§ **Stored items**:
::::

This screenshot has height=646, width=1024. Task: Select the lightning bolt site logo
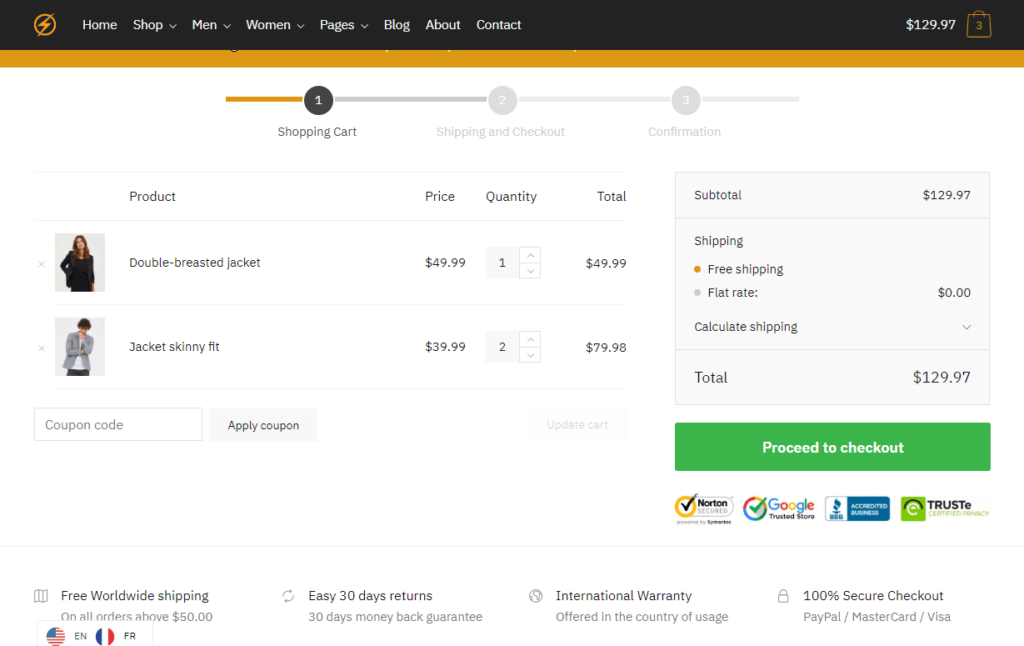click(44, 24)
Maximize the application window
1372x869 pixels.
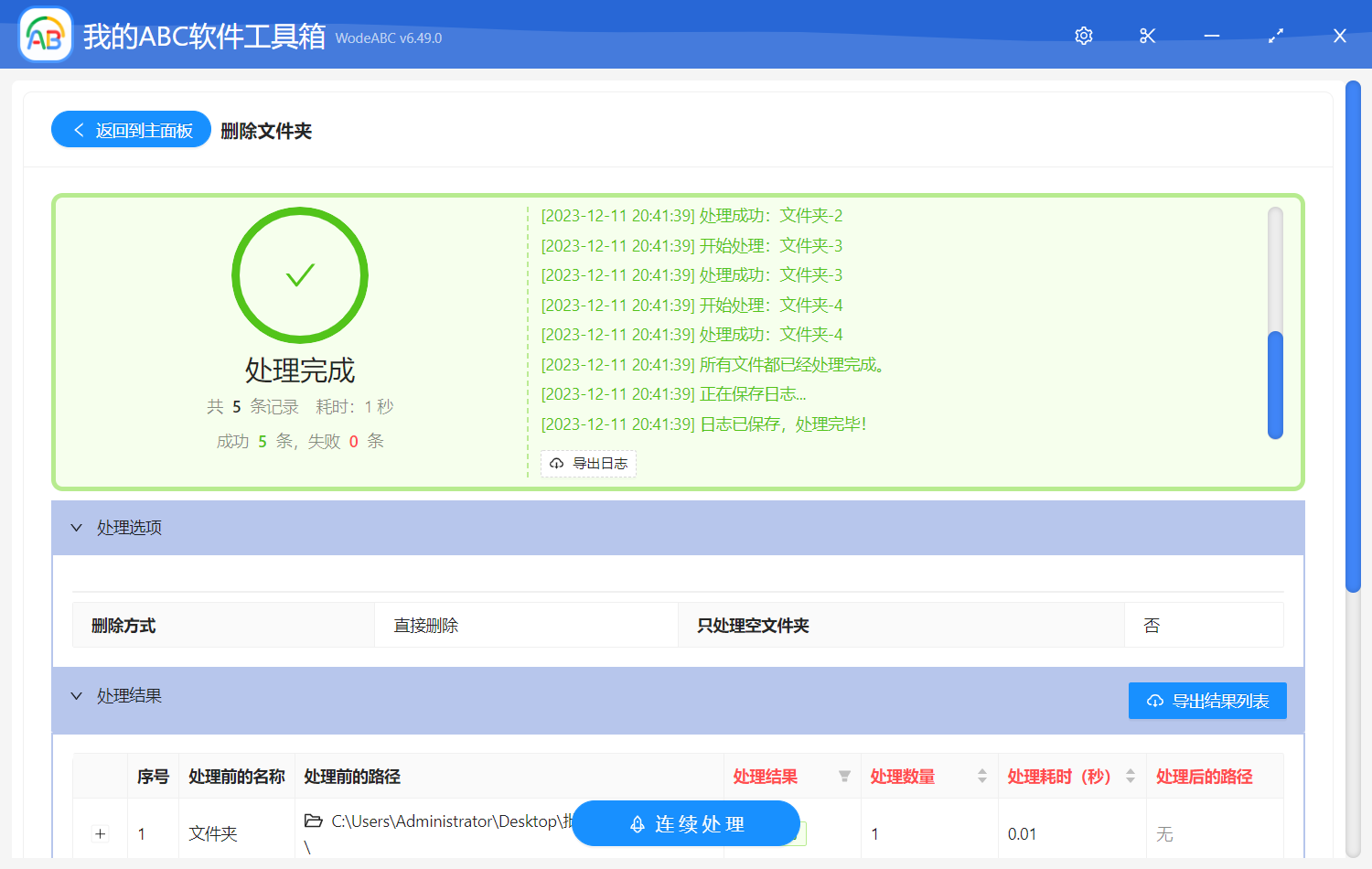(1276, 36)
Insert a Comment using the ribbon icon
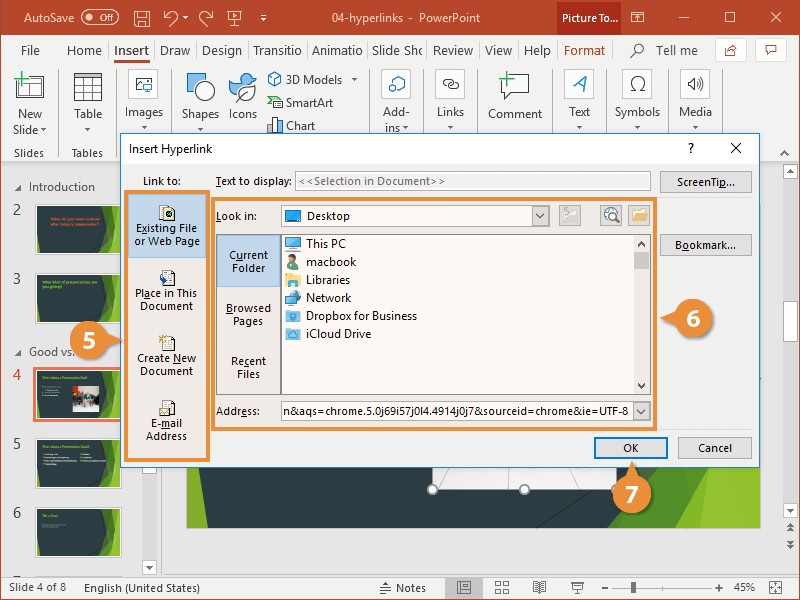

::::

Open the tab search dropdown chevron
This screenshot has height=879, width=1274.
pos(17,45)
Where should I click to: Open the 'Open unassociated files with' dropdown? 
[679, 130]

::::

§ **Exercise aim**: Return the lines above from the one with "1372x869 pixels." through the one with "Insert a Comment using the ribbon icon", verbatim and nothing else. Omit every picture.

§ **Response to this exercise**:
1372x869 pixels.
(1276, 36)
Insert a Comment using the ribbon icon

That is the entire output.